• _Document section_

☆ ☆ ☆ ☆ ☆

10 Things You MUST Know Before Starting Up
Rahul Garg, CFA
General Catalyst India | Multi stage VC | 2x Founder/Operator | 2x Equity Analyst
Last 10 years have completely changed the professional landscape in India. We have seen a new breed of professionals emerge – the ones we like to call Entrepreneurs. From hardcore techies to management grads to school dropouts, starting a company has become “just the thing to do”. No wonder that if there is a true hockey stick growth this country has witnessed, it’s really more so in the number of entrepreneurs than anything else.
It is only natural in such environment for people to reach out & seek advice. Over the last 5 years, I have been at both ends as far as the start-up advice goes. And while there is a lot more Gyan available online today than it was 5 years ago when I started up, a lot of it is still pure rhetoric and somewhat opaque. It is like no one wants to really talk about the harsh realities of starting up. So I thought I would write down my 2 cents worth of 10 commandments for starting up, to whoever it may concern!

☆ ☆ ☆ ☆ ☆

• _Things to do_
1. Write out the part of the article on starting up that begins with "10 Things You" and goes on through "than anything else.".
2. Using the article on starting up, say whether each statement agrees with it. Answer yes or no, and quote the words that decide it. (a) The author started up about five years ago. (b) The article calls most online advice about starting up fully transparent. (c) The article names school dropouts among the new entrepreneurs.
This listing comes from a separate source.

• _Text and item location entries_
☆ ☆ ☆ ☆ ☆

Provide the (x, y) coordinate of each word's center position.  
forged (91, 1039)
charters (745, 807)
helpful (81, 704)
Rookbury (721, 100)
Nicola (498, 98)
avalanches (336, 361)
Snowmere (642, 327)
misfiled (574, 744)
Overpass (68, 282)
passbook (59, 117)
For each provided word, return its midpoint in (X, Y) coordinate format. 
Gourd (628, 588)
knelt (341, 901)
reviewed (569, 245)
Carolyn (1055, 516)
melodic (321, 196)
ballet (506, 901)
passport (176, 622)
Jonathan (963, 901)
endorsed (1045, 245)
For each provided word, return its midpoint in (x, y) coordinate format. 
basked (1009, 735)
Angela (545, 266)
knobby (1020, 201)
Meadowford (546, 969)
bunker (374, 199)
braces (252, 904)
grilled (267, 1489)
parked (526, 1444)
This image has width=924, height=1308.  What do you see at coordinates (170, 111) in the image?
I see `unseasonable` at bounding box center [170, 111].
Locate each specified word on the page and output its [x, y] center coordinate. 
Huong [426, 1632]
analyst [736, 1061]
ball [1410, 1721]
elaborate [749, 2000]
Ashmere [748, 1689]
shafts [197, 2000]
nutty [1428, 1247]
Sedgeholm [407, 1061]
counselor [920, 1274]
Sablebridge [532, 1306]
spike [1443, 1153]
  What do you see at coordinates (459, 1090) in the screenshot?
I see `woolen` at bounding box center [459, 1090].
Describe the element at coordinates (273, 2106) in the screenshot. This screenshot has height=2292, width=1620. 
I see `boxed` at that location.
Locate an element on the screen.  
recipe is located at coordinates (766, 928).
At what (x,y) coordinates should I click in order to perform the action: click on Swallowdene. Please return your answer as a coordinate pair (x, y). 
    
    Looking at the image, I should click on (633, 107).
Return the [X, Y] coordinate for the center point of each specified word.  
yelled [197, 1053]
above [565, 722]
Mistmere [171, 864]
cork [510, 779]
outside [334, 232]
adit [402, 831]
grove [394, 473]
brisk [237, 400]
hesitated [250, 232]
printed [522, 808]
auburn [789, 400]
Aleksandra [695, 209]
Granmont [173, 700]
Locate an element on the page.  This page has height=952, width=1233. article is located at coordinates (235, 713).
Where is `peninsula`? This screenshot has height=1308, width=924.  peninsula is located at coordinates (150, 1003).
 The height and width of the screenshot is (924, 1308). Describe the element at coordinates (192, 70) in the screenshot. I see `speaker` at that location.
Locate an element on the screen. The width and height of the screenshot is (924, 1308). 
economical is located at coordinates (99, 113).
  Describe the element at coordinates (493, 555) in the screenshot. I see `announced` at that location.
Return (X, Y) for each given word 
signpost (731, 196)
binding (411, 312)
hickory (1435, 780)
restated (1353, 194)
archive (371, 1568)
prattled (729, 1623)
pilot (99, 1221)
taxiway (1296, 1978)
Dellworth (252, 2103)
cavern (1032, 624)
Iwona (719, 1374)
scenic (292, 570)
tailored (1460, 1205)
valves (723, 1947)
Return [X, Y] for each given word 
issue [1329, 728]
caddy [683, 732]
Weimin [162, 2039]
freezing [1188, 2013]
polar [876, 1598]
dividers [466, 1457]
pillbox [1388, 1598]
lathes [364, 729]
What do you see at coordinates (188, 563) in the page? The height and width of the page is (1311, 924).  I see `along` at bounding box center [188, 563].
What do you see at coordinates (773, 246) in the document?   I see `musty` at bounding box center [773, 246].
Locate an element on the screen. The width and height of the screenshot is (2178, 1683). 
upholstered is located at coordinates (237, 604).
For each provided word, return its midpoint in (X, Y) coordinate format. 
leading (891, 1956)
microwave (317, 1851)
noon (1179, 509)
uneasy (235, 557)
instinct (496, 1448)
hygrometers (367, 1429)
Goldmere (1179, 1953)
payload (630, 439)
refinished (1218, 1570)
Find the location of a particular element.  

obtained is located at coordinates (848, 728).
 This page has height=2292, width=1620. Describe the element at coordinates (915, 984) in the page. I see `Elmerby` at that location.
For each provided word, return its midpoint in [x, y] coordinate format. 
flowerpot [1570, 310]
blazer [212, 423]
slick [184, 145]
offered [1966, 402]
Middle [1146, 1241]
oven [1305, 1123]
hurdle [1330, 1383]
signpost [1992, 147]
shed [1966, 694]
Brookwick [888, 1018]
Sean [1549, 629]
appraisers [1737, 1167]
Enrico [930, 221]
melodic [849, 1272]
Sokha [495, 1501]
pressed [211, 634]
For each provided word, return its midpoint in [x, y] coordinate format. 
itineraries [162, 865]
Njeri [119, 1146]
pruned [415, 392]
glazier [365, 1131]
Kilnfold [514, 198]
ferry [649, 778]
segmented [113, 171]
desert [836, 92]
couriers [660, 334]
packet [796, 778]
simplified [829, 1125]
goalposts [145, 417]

☆ ☆ ☆ ☆ ☆

• _Solved problems_
1.
10 Things You MUST Know Before Starting Up
Rahul Garg, CFA
General Catalyst India | Multi stage VC | 2x Founder/Operator | 2x Equity Analyst
Last 10 years have completely changed the professional landscape in India. We have seen a new breed of professionals emerge – the ones we like to call Entrepreneurs. From hardcore techies to management grads to school dropouts, starting a company has become “just the thing to do”. No wonder that if there is a true hockey stick growth this country has witnessed, it’s really more so in the number of entrepreneurs than anything else.

2.
(a) Yes: "than it was 5 years ago when I started up"
(b) No: "a lot of it is still pure rhetoric and somewhat opaque"
(c) Yes: "From hardcore techies to management grads to school dropouts"